• Passage to read:

To those who may feel a certain lack of trust in the scientific establishment: Please allow me to assure you that you can trust the content of these introductory courses. The science introduced here is truly fundamental, time-tested and solid. You will work in labs performing experiments to help demonstrate to yourself the validity of the theories presented. However, the entirety of human civilization is effectively a laboratory for these basic theories; these are the aspects of science to which we entrust our lives, our finances, and our precious memories on a daily basis. These are the theories on which airplanes, bridges, heart transplants, compact discs, electrical power systems, blood transfusions, antibiotics, computers, and food crops are built.
To young people and those without access to college courses: You can, of course, do some science without any formal education whatsoever. There are still a few unresolved questions of the sort that can be understood and worked with by high school students and interested laypersons, and there are any number of existing theories that could use some more experimental validation. And a great deal of the science involved in many interdisciplinary fields can be understood fairly well through dedicated self-study, provided that you have the capacity to read and understand introductory-level science textbooks. However, popular science books and the Internet will not provide an adequate background; you will need to seek out and work through books intended for students in the field.
Do I have a solid grasp of the basic mathematics used in science?
There are three basic types of mathematics used in science: algebra, calculus and statistics. The extent to which each of these is used, and the extent to which other types of math may be involved, depends on the specific variety of science. However, you will not be able to escape the need for math entirely. The math required for your introductory science courses or that which you find yourself needing to learn for your self-study program should be largely sufficient, with one exception: you will need to know some statistics to work with experimental data (yours or anyone else's).
Does my idea still fit with what I know about the world?
Now that you know some basic science and math, come back to your original idea. Is it still consistent with what you know about observed reality? If not, you may want to go back to the beginning and build a new conjecture, or you may want to refine your existing one so that it is consistent and possible. This is a personal decision that depends on the type of idea you're working with and how you feel about it.
Would I be satisfied if it turned out I were wrong?
This is a critically important question. Science does not prove positives; the best you can hope for is to gather a mountain of evidence to prop up your idea. It does, however, prove a whole lot of negatives. If you decide to enter your conjecture into the marketplace of scientific ideas, the odds are excellent that it will be partially or wholly disproven, modified, discarded, and/or replaced. At the rate that science has been moving in the last century, the odds are fairly good that this will happen within your lifetime. You should only consider treating your conjecture scientifically if you not only accept but look forward to this eventuality; in science, being "usefully wrong" is an accomplishment that helps humanity move forward in its journey toward understanding the universe more completely.
Can I formulate my conjecture in such a way that it makes measurable predictions?
It's okay to get stuck here for a while. What you're looking for is a formulation along the lines of:
"Under conditions (X, Y, Z...) outcome Q will be detected (more/less) often than would be predicted by (chance/existing theory)."The "more/less often" part here is important. Your prediction doesn't have to be accurate every single time; it just has to beat the accuracy rate of either pure chance (if there's not currently a theory addressing the situation at hand) or the existing theory.
The observation that helium balloons and hot air rise in the Earth's gravitational field does not invalidate the theory that masses are attracted to other masses; it just means I've failed to identify a confounding variable (the Earth's atmosphere).

• Task 1: In the passage on scientific conjectures, what are the three basic types of mathematics used in science?
• Task 2: Quote the passage on scientific conjectures word for word, starting at the words "Do I have a" and ending after "about the world?".
• Task 3: Extend the passage on scientific conjectures past its final sentence.
The listing after this passage comes from a separate source.

• Supplied material:

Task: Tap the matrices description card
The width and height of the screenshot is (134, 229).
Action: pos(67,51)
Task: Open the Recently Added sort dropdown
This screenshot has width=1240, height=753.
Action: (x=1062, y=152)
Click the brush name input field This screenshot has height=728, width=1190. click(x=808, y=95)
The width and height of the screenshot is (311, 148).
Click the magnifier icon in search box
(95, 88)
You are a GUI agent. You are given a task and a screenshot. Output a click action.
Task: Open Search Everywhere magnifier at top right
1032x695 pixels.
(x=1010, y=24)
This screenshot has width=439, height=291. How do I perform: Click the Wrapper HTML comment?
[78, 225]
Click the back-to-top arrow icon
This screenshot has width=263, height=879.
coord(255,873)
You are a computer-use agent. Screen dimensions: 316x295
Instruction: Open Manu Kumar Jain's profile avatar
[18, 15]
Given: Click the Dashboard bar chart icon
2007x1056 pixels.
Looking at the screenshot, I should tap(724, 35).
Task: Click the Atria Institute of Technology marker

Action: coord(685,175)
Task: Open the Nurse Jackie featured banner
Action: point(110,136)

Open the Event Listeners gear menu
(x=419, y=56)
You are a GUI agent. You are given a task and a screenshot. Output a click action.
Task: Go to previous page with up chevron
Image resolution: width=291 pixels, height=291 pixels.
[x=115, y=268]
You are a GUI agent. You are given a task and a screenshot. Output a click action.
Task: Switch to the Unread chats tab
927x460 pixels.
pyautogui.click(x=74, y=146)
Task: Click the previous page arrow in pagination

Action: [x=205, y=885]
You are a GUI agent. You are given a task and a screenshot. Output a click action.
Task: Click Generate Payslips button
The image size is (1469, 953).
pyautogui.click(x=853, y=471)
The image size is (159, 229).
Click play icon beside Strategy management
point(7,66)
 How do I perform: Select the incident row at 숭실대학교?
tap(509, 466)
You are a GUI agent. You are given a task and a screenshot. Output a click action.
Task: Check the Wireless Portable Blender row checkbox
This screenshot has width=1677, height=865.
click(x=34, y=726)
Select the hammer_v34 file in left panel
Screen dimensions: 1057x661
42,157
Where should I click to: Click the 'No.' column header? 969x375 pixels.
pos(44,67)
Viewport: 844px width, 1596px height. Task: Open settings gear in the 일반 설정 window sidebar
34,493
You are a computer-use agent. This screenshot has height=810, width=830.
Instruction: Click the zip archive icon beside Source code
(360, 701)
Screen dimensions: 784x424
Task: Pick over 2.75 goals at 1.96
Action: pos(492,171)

• Reply 1: Algebra, calculus and statistics.

• Reply 2:
Do I have a solid grasp of the basic mathematics used in science?
There are three basic types of mathematics used in science: algebra, calculus and statistics. The extent to which each of these is used, and the extent to which other types of math may be involved, depends on the specific variety of science. However, you will not be able to escape the need for math entirely. The math required for your introductory science courses or that which you find yourself needing to learn for your self-study program should be largely sufficient, with one exception: you will need to know some statistics to work with experimental data (yours or anyone else's).
Does my idea still fit with what I know about the world?

• Reply 3:
The observation that individuals with clearly maladaptive traits occasionally reproduce does not invalidate the theory of evolution by natural selection.
The observation that some years are cooler than previous years, or that some specific regions show a cooling trend, does not invalidate the theory that increased carbon dioxide in the atmosphere leads to increased average global surface temperatures.
If you've conjectured that some people are capable of telepathy, the fact that your telepath occasionally fails to accurately identify what another subject is thinking doesn't necessarily invalidate the whole idea (but you'll have to beat the accuracy rates predicted by both chance and current psychological theories of face/tone of voice reading, possibly by eliminating confounding variables by placing your subjects in different rooms).
As I said, it's fine to get stuck here. It will take some time to figure out what exactly it is that your conjecture might predict, what the current theories in the field are, what they predict, and how your predictions are different. Do be aware that it's perfectly fine (and usually desirable) for your conjecture to predict most or even all of the same things that current theories do, but it does have to set itself apart in some way. If it makes all the same predictions as the existing theory and no new ones, the only ways it can set itself apart are:
- by uniting and reconciling two conflicting theories (like the Standard Model of particle physics and general relativity). In this case, the theory would in fact make some predictions that differ from those made by each of the existing theories, although it's possible that it would make no new, unique predictions. This is what string theory is trying to do. However, it's struggling to gain acceptance, specifically because it's nearly impossible to validate it as the correct unification because it makes no new, unique predictions. (I'm oversimplifying, but that's the general gist of the problem)
- by being simpler and more elegant than the existing theory, while encompassing all of its predictions. This is, in theory, a nice sort of thing to develop. However, it turns out that when we make theories simpler and more elegant, they often do end up predicting more, because they're more generalized. Newton's laws of motion and universal gravitation were not only simpler, more elegant formulations of Kepler's laws of planetary motion, but also served to predict the motion of objects on Earth. So if you have a conjecture that's simpler and more elegant than the commonly-accepted theory, take a step back from it and look at things it might apply to outside of the realm of the current theory; odds are you'll find it's more general and does in fact make some new predictions.
This one can be tough too. The real world puts limits on what we can currently test. If the difficulty in testing your conjecture is purely technological - if you can imagine a way to test it if we had infinite energy, better telescopes, better microscopes, better brain imaging, better dating techniques, or fully-equipped zero-g labs - then you've probably got a testable hypothesis, and you should talk to other scientists about how you might be able to test it indirectly. If the difficulty is definitional - if it's built into the definition of your conjecture - then you may have a problem. Specifically, if you're postulating extra dimensions that can't be detected, beings that exist outside the observable universe, extrasensory perception that only works when the subject isn't being observed by scientists, or miracles that happened at some time in the past and left no physical evidence, you're probably dealing with a subject that science isn't equipped to handle.
Now, there are some cases where the difficulty in testing appears to be definitional but is actually technological. If you're predicting the existence of an invisible pink unicorn, it would seem that you'd have a definitional problem - but if your IPU has mass and leaves footprints, or if it's tangible, or if things slow down when they pass through it, and if you have a general idea of where to look for it, then it doesn't matter terribly much that it's invisible except when you're trying to demonstrate that it's pink. This is the case with physicists' search for dark matter, a subject about which we appear to maybe possibly be getting some direct evidence in recent months.
Congratulations! You've got a testable hypothesis!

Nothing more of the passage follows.